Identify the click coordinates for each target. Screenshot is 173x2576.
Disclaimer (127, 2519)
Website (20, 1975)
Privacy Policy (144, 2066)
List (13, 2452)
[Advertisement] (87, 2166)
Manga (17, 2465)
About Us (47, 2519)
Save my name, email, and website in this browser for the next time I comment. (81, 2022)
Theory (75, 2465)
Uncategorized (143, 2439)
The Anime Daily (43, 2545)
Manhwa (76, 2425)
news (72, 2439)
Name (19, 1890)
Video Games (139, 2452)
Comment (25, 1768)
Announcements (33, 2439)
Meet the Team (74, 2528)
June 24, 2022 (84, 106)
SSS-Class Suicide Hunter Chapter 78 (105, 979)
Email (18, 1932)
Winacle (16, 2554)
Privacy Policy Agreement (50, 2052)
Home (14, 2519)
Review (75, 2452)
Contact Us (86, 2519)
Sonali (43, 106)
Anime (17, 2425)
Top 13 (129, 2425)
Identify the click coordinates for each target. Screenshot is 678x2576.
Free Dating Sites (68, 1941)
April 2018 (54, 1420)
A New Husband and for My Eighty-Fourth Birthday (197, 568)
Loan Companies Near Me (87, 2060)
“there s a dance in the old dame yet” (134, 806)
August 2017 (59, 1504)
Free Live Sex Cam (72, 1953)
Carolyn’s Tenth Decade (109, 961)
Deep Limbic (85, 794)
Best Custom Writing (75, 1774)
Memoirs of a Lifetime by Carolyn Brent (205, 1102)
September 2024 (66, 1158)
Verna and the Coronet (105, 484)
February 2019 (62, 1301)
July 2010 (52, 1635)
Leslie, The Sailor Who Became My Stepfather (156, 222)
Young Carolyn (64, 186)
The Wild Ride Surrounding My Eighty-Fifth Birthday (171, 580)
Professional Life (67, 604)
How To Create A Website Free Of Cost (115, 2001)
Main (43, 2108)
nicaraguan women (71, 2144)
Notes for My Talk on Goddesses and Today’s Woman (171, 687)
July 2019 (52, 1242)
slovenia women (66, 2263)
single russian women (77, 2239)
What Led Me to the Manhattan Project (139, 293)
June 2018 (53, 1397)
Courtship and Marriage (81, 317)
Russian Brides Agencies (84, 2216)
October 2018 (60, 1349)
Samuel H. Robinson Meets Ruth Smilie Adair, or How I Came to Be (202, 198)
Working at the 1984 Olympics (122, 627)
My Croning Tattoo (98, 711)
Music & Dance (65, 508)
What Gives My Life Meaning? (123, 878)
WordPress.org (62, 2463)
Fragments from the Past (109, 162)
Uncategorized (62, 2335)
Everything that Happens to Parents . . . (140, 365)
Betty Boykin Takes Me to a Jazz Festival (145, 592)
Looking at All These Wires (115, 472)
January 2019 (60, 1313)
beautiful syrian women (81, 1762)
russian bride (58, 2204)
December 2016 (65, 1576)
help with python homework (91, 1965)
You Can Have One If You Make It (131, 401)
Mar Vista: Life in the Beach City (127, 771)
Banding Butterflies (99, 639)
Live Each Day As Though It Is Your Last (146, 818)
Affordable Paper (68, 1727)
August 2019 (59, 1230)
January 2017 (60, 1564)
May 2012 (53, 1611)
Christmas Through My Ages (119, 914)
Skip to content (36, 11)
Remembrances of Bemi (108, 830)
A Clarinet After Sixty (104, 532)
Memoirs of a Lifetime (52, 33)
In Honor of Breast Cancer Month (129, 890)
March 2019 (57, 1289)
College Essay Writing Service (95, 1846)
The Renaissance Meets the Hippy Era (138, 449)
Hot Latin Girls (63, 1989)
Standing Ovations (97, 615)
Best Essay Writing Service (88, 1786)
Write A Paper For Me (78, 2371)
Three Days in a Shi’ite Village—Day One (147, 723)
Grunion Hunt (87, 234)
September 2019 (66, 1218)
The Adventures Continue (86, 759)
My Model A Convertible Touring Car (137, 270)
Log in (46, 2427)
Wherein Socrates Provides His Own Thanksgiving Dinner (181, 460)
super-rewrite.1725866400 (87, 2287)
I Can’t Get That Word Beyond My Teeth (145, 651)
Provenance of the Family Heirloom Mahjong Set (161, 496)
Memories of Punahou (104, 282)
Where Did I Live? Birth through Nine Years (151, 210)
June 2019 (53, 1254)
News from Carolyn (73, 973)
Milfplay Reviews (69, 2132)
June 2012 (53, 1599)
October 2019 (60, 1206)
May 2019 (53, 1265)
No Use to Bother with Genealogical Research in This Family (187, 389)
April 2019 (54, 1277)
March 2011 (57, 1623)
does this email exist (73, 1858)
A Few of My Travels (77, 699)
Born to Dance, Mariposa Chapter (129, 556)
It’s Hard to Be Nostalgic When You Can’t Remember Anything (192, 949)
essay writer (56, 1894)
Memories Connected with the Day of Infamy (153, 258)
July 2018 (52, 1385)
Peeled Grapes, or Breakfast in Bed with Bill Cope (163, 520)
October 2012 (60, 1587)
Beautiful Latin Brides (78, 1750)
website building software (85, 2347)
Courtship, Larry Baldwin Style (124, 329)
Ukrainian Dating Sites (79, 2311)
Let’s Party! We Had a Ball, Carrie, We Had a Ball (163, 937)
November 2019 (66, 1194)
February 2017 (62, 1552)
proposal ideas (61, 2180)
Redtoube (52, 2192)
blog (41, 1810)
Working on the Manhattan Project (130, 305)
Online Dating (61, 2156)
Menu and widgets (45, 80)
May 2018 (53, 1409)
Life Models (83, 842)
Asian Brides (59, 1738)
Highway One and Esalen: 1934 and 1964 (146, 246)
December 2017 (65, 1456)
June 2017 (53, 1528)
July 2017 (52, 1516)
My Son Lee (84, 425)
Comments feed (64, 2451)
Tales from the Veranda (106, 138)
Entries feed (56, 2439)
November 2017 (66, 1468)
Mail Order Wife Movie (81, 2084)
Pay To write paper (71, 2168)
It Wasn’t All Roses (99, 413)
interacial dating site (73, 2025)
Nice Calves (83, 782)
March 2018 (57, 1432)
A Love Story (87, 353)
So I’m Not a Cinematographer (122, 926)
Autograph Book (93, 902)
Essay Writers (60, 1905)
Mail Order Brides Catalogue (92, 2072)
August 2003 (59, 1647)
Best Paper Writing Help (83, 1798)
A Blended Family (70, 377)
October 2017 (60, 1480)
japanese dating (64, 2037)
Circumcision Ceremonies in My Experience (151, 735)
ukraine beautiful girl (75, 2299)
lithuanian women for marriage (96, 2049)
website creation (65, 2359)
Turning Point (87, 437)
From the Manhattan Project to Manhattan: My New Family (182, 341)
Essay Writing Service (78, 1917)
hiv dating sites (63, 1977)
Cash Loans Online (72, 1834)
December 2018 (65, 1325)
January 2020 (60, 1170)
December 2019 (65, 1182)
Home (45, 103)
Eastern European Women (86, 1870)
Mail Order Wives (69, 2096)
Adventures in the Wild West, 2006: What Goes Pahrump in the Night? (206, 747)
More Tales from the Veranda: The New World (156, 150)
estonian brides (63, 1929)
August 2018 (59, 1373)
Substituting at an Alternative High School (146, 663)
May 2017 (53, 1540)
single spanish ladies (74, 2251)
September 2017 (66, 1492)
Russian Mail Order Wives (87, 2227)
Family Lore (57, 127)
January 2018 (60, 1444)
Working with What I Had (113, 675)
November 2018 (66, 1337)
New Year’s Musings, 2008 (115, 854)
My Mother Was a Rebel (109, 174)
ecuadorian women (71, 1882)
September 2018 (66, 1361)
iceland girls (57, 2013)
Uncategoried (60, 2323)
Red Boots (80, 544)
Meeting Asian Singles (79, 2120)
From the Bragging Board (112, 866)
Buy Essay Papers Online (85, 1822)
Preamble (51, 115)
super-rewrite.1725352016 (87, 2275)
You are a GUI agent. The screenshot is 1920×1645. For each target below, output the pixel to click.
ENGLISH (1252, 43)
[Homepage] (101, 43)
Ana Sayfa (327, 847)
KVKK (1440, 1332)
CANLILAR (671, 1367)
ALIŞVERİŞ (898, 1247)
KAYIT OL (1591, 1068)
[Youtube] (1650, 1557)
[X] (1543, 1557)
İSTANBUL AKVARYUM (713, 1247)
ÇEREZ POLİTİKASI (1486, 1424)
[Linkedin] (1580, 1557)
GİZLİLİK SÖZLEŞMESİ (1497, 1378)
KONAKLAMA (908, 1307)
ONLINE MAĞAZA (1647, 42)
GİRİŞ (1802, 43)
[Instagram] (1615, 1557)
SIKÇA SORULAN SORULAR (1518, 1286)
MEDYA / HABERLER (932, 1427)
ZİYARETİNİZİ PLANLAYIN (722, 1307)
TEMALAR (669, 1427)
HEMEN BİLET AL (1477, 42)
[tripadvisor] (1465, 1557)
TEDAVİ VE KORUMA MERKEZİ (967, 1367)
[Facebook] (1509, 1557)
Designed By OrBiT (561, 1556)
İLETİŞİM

******************************

_ACTIVITY_
From the line that holds "Meeting Asian Singles (79, 2120)" to the last line of the records above, print each line exactly. Add nothing else.

_RESPONSE TO THIS TASK_
Meeting Asian Singles (79, 2120)
From the Bragging Board (112, 866)
Buy Essay Papers Online (85, 1822)
Preamble (51, 115)
super-rewrite.1725352016 (87, 2275)
You are a GUI agent. The screenshot is 1920×1645. For each target below, output the pixel to click.
ENGLISH (1252, 43)
[Homepage] (101, 43)
Ana Sayfa (327, 847)
KVKK (1440, 1332)
CANLILAR (671, 1367)
ALIŞVERİŞ (898, 1247)
KAYIT OL (1591, 1068)
[Youtube] (1650, 1557)
[X] (1543, 1557)
İSTANBUL AKVARYUM (713, 1247)
ÇEREZ POLİTİKASI (1486, 1424)
[Linkedin] (1580, 1557)
GİZLİLİK SÖZLEŞMESİ (1497, 1378)
KONAKLAMA (908, 1307)
ONLINE MAĞAZA (1647, 42)
GİRİŞ (1802, 43)
[Instagram] (1615, 1557)
SIKÇA SORULAN SORULAR (1518, 1286)
MEDYA / HABERLER (932, 1427)
ZİYARETİNİZİ PLANLAYIN (722, 1307)
TEMALAR (669, 1427)
HEMEN BİLET AL (1477, 42)
[tripadvisor] (1465, 1557)
TEDAVİ VE KORUMA MERKEZİ (967, 1367)
[Facebook] (1509, 1557)
Designed By OrBiT (561, 1556)
İLETİŞİM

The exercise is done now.